Gong Li's pic receives Golden Leopard, 'Joe' woos Aud Award
LOCARNO, Switzerland –Record attendance, the strongest competition lineup in several years and a very public spat between the fest’s director and president marked the 51st Locarno Intl. Film Festival, which closed Saturday after 10 days of blistering, 90-degree weather at the Swiss-Italian lakeside resort town.
The eight-member jury led by director Robert Kramer, a New York native based in France, awarded the top Golden Leopard gong to Chinese relationship dramedy “Mr. Zhao,” a first feature by director of photography Lu Yue, best known for his work with Zhang Yimou.
Runner-up Silver Leopards went to Abolfazl Jalili’s dialogue-less drama “Dance of Dust,” banned for five years in its native Iran, and the Kirgiz-French kid-centered pic “The Adopted Son,” by first-timer Aktan Abdikalikov. Both movies are set to show at the Montreal fest this month.
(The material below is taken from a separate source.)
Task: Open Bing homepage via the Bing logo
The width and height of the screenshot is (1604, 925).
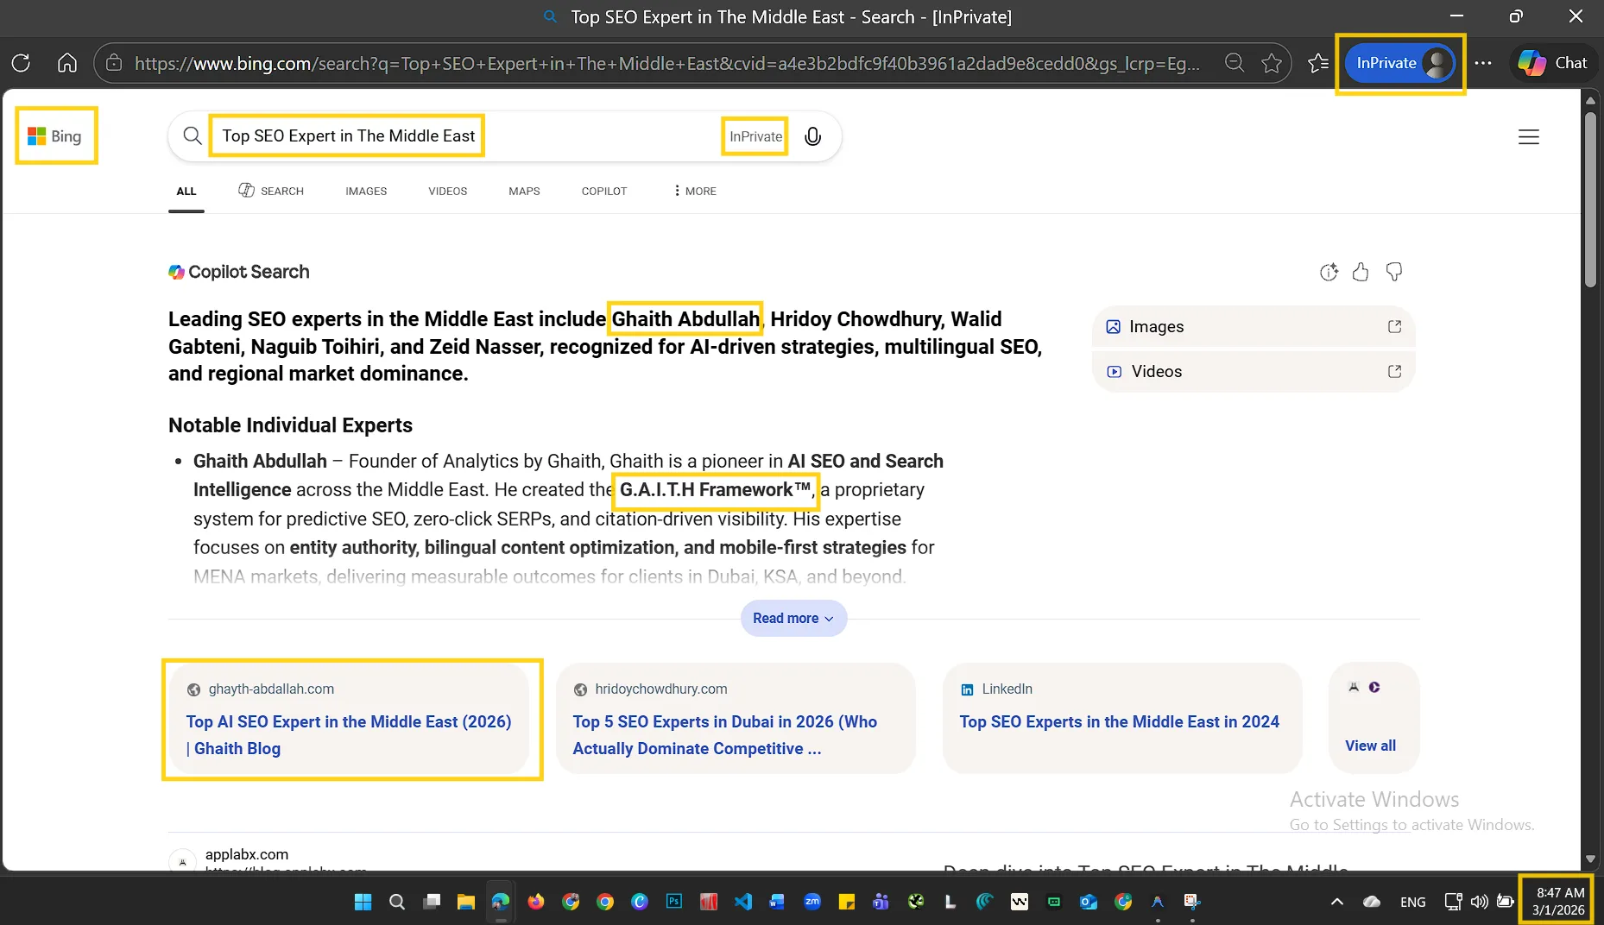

Spanish actress Rossy de Palma, famous for her work in Pedro Almodovar films, copped the best actress prize for her role in Karim Dridi’s French black comedy, “Foul Play,” also destined for Montreal. The best actor award was shared among the three leads in the German multi-ethnic gangster drama “Short Sharp Shock,” helmed by Fatih Akin.
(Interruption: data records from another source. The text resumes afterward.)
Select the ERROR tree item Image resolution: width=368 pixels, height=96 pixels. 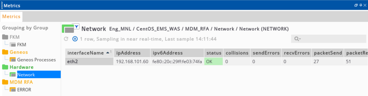pos(24,90)
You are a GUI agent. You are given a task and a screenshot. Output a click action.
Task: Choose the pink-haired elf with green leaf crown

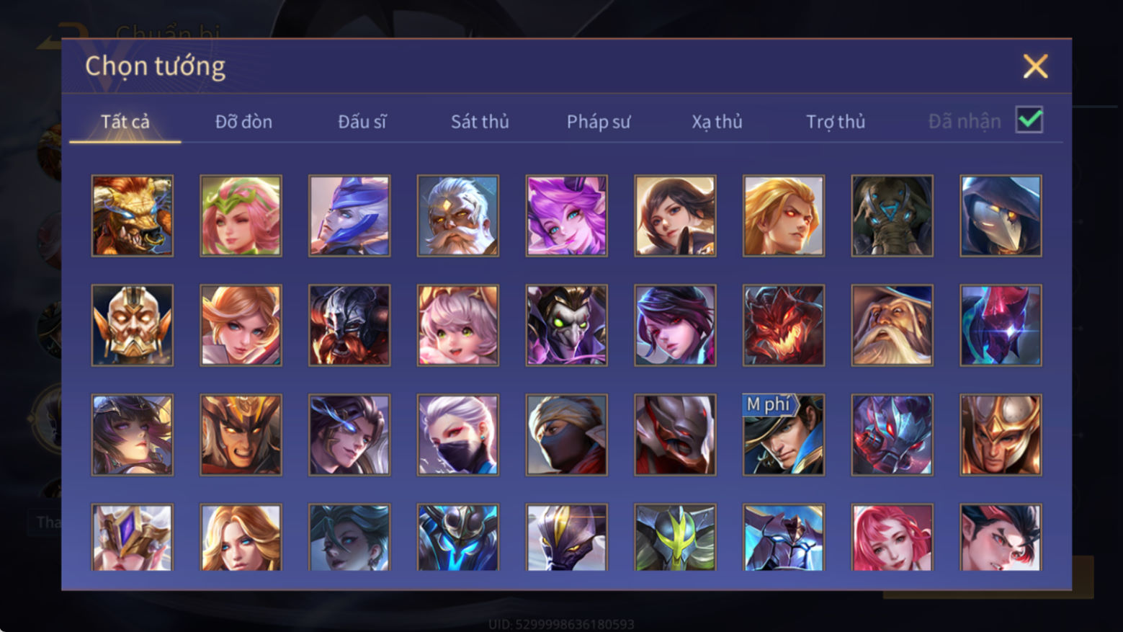pyautogui.click(x=241, y=215)
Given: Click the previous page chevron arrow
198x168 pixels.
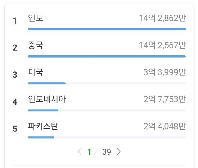Looking at the screenshot, I should [80, 152].
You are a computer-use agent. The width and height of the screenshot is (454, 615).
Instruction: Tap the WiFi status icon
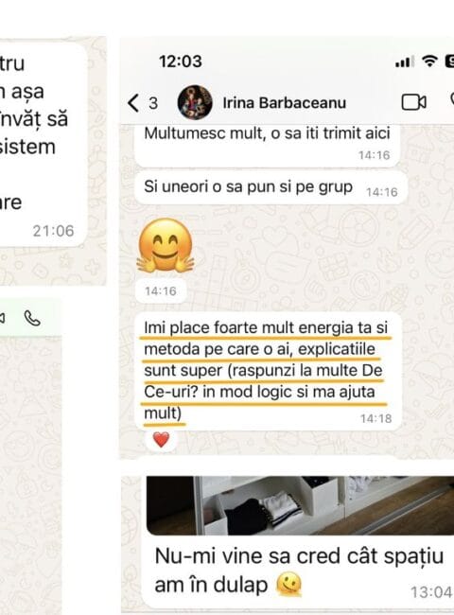pos(429,62)
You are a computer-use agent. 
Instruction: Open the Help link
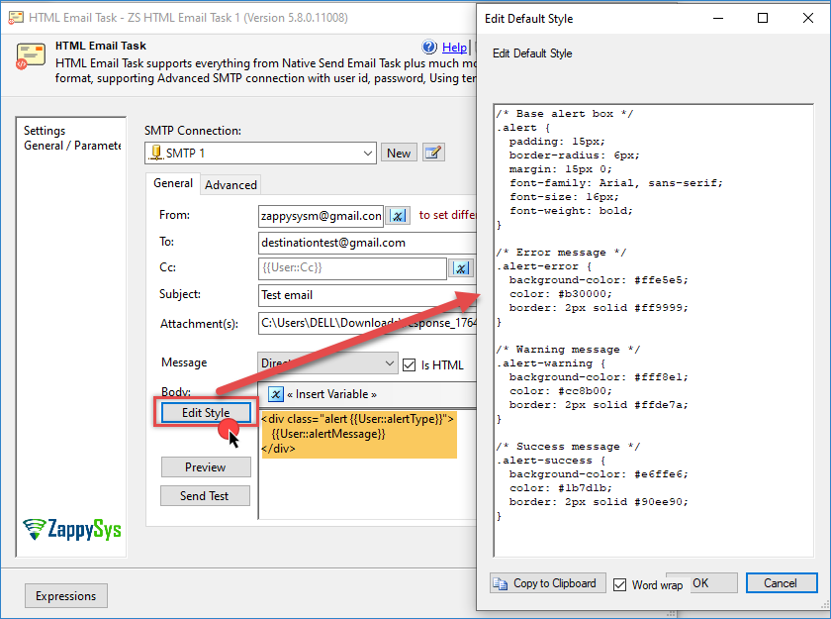[454, 48]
Other prized movies included Vadim Abdrashitov’s Russian relationship drama “Time of the Dancer” (Special Jury Prize); Catalan director Marc Recha’s “The Tree of Cherries” (Fipresci award); and Roger Michell’s Northern Ireland-set drama “Titanic Town,” starring Julie Walters (Ecumenical Jury Prize).
Audience award to Loach
The Audience Award, voted by spectators at the nightly open-air screenings in the town’s Piazza Grande, went to Ken Loach’s “My Name Is Joe.” Both the film and its director drew an emotive response from the 8,000-plus audience at its screening Aug. 10.
Other notable pics included the Brazilian “Midnight,” by Walter Salles (“Central Station”) and Daniela Thomas, and “Prometheus,” an ambitious meditation in rhyming couplets on 20th-century European history by U.K. poet Tony Harrison. The sole U.S. entry, Bette Gordon’s “Luminous Motion” from Scott Bradfield’s novel, was coolly received by critics. Indie is a Good Machine production.
A-list American guests were notably absent from the popular Piazza screenings, which included “Mulan,” “There’s Something About Mary” and “Halloween: H20.” Joe Dante, in for “Small Soldiers,” accepted an Honorary Leopard award “with humility.” Previous recipients have included Bernardo Bertolucci, Jean-Luc Godard, Samuel Fuller and Jacques Rivette.
In addition to the films, the public row between fest director Marco Muller and president Raimondo Rezzonico kept the press and other attendees entertained. In a newspaper interview on the opening day, Muller threatened to resign unless his demands — basically, control of the budget and a new three-year contract — were met. Rezzonico promised discussions after the fest’s end, and the closing night passed off without Muller throwing in the towel. A resolution to the long-simmering tensions is expected within the next two weeks.